++++ EXERCISE INPUTS ++++

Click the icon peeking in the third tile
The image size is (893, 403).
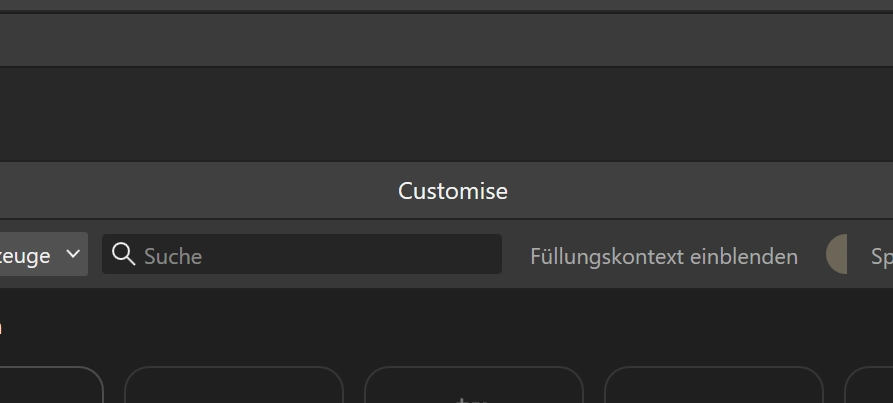[471, 399]
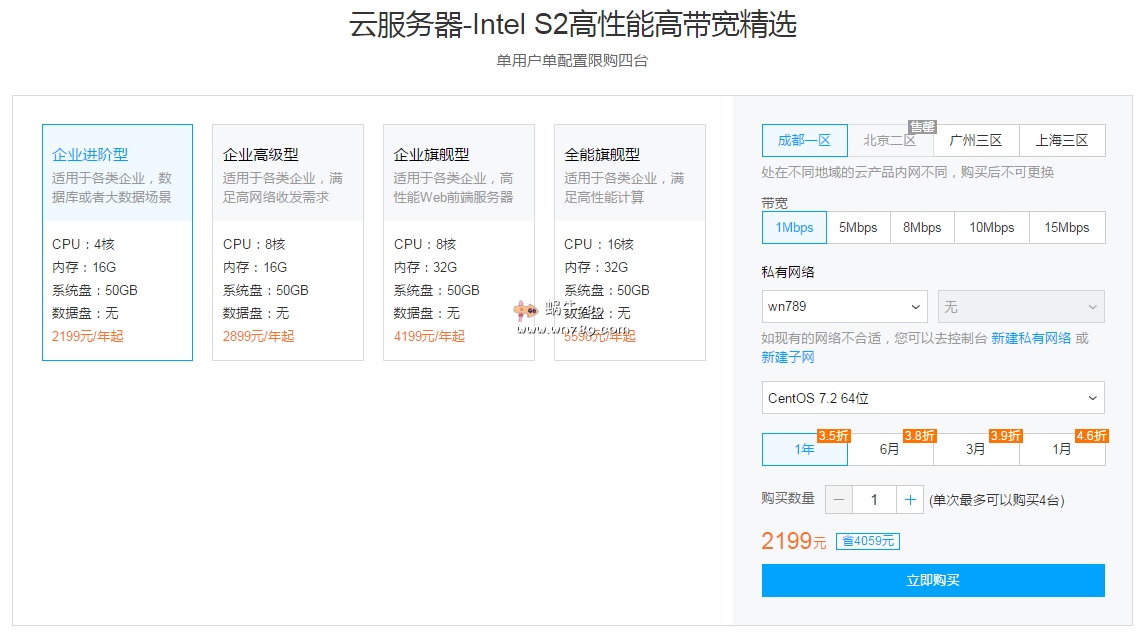Switch region to 成都一区
The height and width of the screenshot is (636, 1143).
pyautogui.click(x=804, y=141)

++++

- [INSTRUCTIONS FOR THE TASK]
Pictures are to be excluded; all other material must be transcribed exactly.

- [ANSWER TO THE EXERCISE]
Click the icon peeking in the third tile
The image size is (893, 403).
[471, 399]
Switch region to 成都一区
The height and width of the screenshot is (636, 1143).
pyautogui.click(x=804, y=141)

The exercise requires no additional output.